TEXT BLOCK
§
# fuel consumption, how can i to improve it ?



## jhonson3141 (Nov 22, 2010)

alright guys,

After looking around the forum I realise that most skyline here can do 400 mile motorway a tank with 500+ whp,,i would say that is fare.

for my car, the best i have done is 250 mile. i have drive it with extreme care and oven taken by numberless of fiesta.

The car itself is a imported bnr34, only modification is the hard piping ,turbo timer and a remap. 

I have decided to bring it into a garage to have a look at the detail of the engine, is there anything i can do to improve it with some light modification, or what would be the possible problem that cause this issue?


----------



## Jags (May 20, 2007)

The mileage you're getting for a GTR is normal- most people get around 200-250 miles

400 miles to a tank with 500whp isnt going to happen.


----------



## jhonson3141 (Nov 22, 2010)

Jags said:


> The mileage you're getting for a GTR is normal- most people get around 200-250 miles
> 
> 400 miles to a tank with 500whp isnt going to happen.



but that is only for long range cruising. a tank in city i can only cover around 100 mile though.


----------



## R32 GTR R32 GTR (Nov 27, 2009)

Best way to improve on 250 miles is to sell the skyline.

Thats about average for one. most i have had out of mine is 280 but im only pushing 375 bhp


----------



## jhonson3141 (Nov 22, 2010)

R32 GTR R32 GTR said:


> Best way to improve on 250 miles is to sell the skyline.
> 
> Thats about average for one. most i have had out of mine is 280 but im only pushing 375 bhp


that is not going to happen mate, r34 is still the best vehicle in the entire universe.:thumbsup:

I am driving it day to day thought, just would like to make improvement other than swapping


----------



## ru' (Feb 18, 2007)

jhonson3141 said:


> ...After looking around the forum I realise that most skyline here can do 400 mile motorway a tank with 500+ whp,,i would say that is fare....


Where on the forum did you see that? I'm happy to get 220 miles on motorway (cruising altitude of about 85-90 where cloud base allows)


----------



## MIKEGTR (Jul 8, 2005)

Sometimes a big power car will get better mpg because with a big turbo you are more often off boost unlike the small STD units


----------



## R32 GTR R32 GTR (Nov 27, 2009)

what map are you running if its a simple stage 1 most say they improve economy but actually dont. Might be an idea to switch to a better ECU and get it mapped properly


----------



## Andy_P (Feb 4, 2007)

NEVER seen anything more than 260miles and that's being VERY careful on the motorway.

Would kill to get 400ish....but that's only going to happen if I fill the boot with petrol as well.

Might be worth getting the map checked out though.


----------



## Cris (Sep 17, 2007)

I usually get a bit less than 500kms (300 miles) from a tank. Usually a bit less again as don't tend to run the tank dry. That's mixed driving at low boost (stock 0.7 Bar).

If I run higher boost and have the opportunity to use the performance then this becomes smaller.

I don't tend to use the aircon until the engine is warm and I'm very fussy about warming up the car before using boost. This usually takes a fair part of the journey unless I'm going a distance.

If it's any help I think that the R32 has a bigger tank than the R33/34 which may explain some of the difference.

If you remove your cat and remap you should get better economy. That and a boost controller set to a small boost amount and you will see more miles.
§
THE TASK
Summarize the forum thread above in two sentences.

A block of data
§
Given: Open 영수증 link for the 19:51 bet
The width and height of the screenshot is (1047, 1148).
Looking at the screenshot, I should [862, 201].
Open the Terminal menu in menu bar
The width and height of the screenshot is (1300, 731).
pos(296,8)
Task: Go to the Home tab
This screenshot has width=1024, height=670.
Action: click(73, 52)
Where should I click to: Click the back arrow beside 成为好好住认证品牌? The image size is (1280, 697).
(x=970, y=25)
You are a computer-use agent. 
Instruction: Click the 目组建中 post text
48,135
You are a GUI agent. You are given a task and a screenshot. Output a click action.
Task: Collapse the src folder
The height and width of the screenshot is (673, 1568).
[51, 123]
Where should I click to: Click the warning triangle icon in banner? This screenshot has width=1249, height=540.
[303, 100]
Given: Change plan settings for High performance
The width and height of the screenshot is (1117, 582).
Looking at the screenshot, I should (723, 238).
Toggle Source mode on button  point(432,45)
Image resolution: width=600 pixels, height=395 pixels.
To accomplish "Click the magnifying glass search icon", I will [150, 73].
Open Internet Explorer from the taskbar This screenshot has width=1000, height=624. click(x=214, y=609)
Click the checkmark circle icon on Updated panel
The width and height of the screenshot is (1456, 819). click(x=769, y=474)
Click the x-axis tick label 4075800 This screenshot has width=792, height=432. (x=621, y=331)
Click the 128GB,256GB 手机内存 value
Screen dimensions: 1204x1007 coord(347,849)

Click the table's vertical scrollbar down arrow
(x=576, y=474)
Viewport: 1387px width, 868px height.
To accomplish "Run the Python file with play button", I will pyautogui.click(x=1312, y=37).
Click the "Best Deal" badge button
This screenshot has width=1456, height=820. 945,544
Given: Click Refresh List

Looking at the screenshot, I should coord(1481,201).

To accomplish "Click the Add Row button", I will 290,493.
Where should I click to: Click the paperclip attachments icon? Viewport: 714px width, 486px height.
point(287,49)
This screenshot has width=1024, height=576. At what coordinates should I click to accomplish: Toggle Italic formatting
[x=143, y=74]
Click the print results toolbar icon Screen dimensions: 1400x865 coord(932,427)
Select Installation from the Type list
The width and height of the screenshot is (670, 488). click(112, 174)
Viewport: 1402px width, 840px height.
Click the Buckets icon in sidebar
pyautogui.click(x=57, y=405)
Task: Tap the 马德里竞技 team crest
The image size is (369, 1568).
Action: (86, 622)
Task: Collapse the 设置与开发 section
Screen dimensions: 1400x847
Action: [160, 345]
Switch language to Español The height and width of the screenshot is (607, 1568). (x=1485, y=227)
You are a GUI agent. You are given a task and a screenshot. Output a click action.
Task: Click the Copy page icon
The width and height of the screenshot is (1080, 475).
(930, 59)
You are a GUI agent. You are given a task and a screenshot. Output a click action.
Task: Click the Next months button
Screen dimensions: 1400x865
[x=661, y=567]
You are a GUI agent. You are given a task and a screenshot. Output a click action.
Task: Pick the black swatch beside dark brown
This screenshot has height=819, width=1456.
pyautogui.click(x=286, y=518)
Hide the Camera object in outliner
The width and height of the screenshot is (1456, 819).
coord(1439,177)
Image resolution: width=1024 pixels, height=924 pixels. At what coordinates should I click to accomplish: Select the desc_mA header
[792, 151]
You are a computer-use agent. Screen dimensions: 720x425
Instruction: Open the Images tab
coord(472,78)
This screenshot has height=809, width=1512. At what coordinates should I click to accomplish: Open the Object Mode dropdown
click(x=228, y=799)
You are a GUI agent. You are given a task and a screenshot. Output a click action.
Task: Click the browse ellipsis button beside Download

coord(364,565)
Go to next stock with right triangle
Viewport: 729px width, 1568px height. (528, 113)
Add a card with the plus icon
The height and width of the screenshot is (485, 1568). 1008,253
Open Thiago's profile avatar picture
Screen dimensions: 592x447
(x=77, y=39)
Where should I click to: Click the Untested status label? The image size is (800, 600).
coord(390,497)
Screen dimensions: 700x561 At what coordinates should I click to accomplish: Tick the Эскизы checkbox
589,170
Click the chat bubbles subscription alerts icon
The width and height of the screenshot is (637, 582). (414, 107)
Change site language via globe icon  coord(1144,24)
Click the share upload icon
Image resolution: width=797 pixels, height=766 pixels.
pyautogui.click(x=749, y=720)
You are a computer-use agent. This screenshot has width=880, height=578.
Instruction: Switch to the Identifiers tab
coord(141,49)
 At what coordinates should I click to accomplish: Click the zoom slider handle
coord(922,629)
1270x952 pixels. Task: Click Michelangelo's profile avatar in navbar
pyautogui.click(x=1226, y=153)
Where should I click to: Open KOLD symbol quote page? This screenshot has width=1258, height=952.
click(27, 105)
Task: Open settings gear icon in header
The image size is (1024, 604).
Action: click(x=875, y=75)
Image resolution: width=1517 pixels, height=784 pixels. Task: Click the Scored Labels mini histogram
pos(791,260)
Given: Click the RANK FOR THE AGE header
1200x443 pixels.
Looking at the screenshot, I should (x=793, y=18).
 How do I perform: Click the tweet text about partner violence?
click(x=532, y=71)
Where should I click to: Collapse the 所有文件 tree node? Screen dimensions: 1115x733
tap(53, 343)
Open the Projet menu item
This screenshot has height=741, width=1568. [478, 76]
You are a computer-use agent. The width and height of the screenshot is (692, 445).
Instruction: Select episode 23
§
FULL OUTPUT
A poster with an imported R34 whose only changes are hard piping, a turbo timer and a remap gets at best 250 miles from a tank, or about 100 in the city, and asks what light modifications might improve that. Other members report similar figures of roughly 200 to 300 miles and call the result normal, while suggesting a check of the map, a better ECU, or removing the cat, remapping and running low boost.